→ **TRECHO DO DOCUMENTO**

>>

A intervenção dos EUA no Brasil em 1964

O site da revista Carta Capital publica detalhado texto sobre a intervenção militar americana no Golpé de 1964 com dados irrefutáveis em artigo do cientista político Luiz Alberto Moniz Bandeira...


Política

Especial 50 anos do golpe

Tio Sam dá as cartas

A participação central dos Estados Unidos na articulação civil-militar contra o governo 
por Luiz Alberto Moniz Bandeira 
The Art Archive/National Archives Washington DC
Kennedy
John Kennedy, embebido do espírito da Guerra Fria

Quando jânio Quadros renunciou à Presidência da República em 25 de agosto de 1961 e o governador Leonel Brizola levantou o Rio Grande do Sul, com o apoio do III Exército, a fim de garantir a ascensão ao governo do vice-presidente João Goulart, Richard Nixon, do partido republicano, proclamou ter chegado a hora de intervir militarmente no Brasil. 

O ministro-conselheiro Carlos Alfredo Bernardes, então encarregado de negócios do País em Washington, leu essa declaração, divulgada por uma agência de notícias nos EUA, mas ela não teve maior repercussão. A mídia nativa não a divulgou.

Podia ser bravata de Richard Nixon, ex-vice-presidente de Dwight Eisenhower, derrotado na eleição para a Presidência dos Estados Unidos pelo democrata John Kennedy. Este, investido no governo dos EUA, não iria evidentemente arriscar seu país em uma aventura de repercussões e consequências imprevisíveis somente para atender às pressões internas da direita e de um republicano frustrado como Nixon. Entretanto, desde a administração do presidente Eisenhower, Washington suspeitava das tendências políticas de Goulart, e Kennedy não fez declaração alguma em defesa da manutenção do princípio constitucional quando os ministros militares – marechal Odylio Denys (Guerra), vice-almirante Sylvio Heck (Marinha) e brigadeiro do ar Gabriel Grün Moss – tentaram impedir que Goulart sucedesse a Jânio Quadros. Ele percebia os acontecimentos na América Latina e a crise no Brasil sob o prisma de manobras da Guerra Fria. 

A partir de 1961, talvez antes até, a atenção de Washington voltou-se sobretudo para o Nordeste do Brasil, graças à emergência das Ligas Camponesas e à influência da Revolução Cubana, e a perspectiva de uma intervenção militar entrou na agenda do Pentágono. 

O consulado no Recife, elevado a consulado-geral, tornou-se virtualmente uma estação da CIA, assim como todos os outros consulados nas diversas cidades do País. Houve forte aumento do contingente de servidores e quase todos eram agentes disfarçados sob o manto da administração dos programas da Usaid. Em Pernambuco foi criada a Cooperative League of the United States of America (Clusa), pela qual a CIA, sob a cobertura de determinadas fundações, canalizava os recursos para as atividades de inteligência.

<<

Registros
>>

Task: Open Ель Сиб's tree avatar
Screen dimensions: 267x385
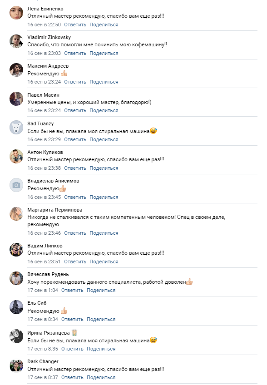Action: pos(16,307)

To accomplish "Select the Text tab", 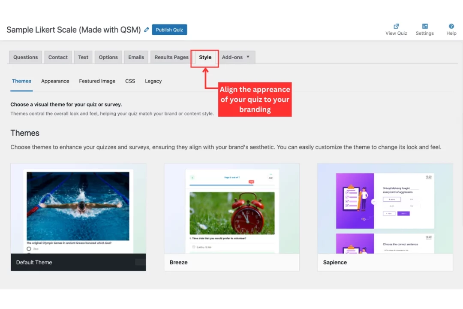I will (x=83, y=57).
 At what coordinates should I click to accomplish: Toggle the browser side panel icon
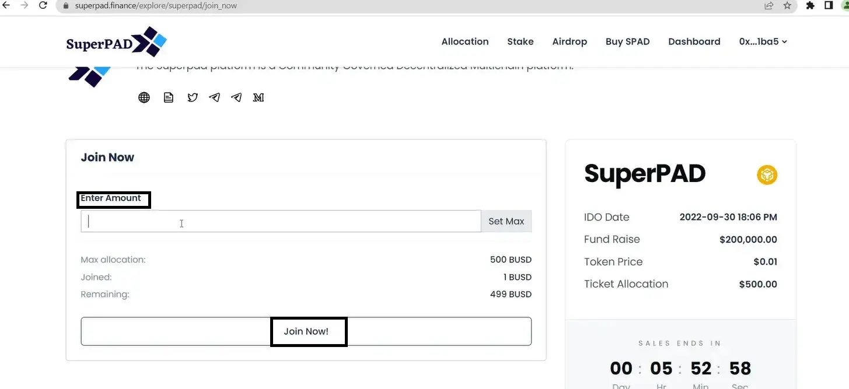coord(829,6)
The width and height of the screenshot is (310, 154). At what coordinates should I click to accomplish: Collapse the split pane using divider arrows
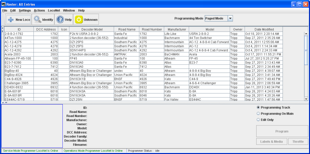point(3,103)
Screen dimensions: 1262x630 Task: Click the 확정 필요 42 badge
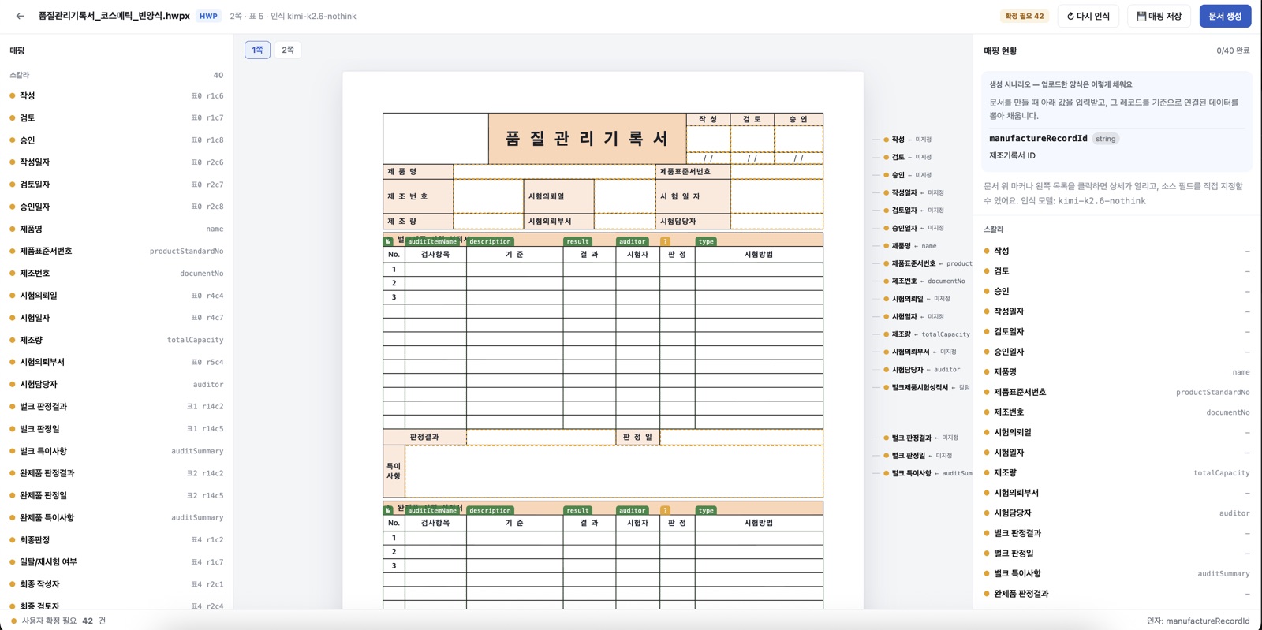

<<

→ **INSTRUÇÕES**
#1 Responda com base no trecho sobre a intervenção dos EUA em 1964:
(a) Em que data Jânio Quadros renunciou à Presidência da República?
(b) Quem era o encarregado de negócios do País em Washington?
(c) Que entidade foi criada em Pernambuco?
#2 Por favor, dê sequência ao trecho sobre a intervenção dos EUA em 1964, começando logo após a última frase apresentada.

→ **EXERCÍCIOS RESOLVIDOS**
#1
(a) Em 25 de agosto de 1961.
(b) O ministro-conselheiro Carlos Alfredo Bernardes.
(c) A Cooperative League of the United States of America (Clusa).

#2
Como funcionários da Usaid, inúmeros agentes da CIA foram enviados, entre os quais Dan Mitrione (posteriormente executado no Uruguai), com a tarefa de “aperfeiçoar” suas forças policiais, e Lauren J. (Jack) Goin, como assessor de investigação científica. Em 1964, o número de funcionários da embaixada e dos diversos consulados e serviços dos EUA ultrapassava, no Brasil, quatro centenas, conforme a Foreign Service List publicada pelo Departamento de Estado.

Mais de 5 mil ou 6 mil espalhavam-se pelo País. A partir de 1961, o Departamento de Estado começara a solicitar ao Itamaraty vistos para cidadãos americanos, que entravam no Brasil sob os mais diferentes disfarces (religiosos, jornalistas, comerciantes etc.), e a maioria dirigia-se para o Nordeste. Na verdade, tais cidadãos pertenciam às “special forces” (Green Berets – Boinas Verdes), despachados pelo Counter-Intelligence (C-I) Group, que o general Maxwell Taylor comandava, bem como à CIA.

O deputado José Joffily, do PSD, denunciou o fato da tribuna da Câmara Federal em meados de 1962. No princípio de 1963, o jornalista José Frejat, em O Semanário, revelou que mais de 5 mil militares americanos, “fantasiados de civis”, desenvolviam no Nordeste intenso trabalho de espionagem e desagregação, para dividir o território nacional. Se a guerra civil eclodisse, segundo ele, a esquadra do Caribe estaria pronta para apoiar as atividades dos supostos civis americanos, com armas e tropas. Até 1963, o Itamaraty concedera mais de 4 mil vistos e recebera solicitação para mais 3 mil, cujo atendimento os militares nacionalistas brasileiros obstaram.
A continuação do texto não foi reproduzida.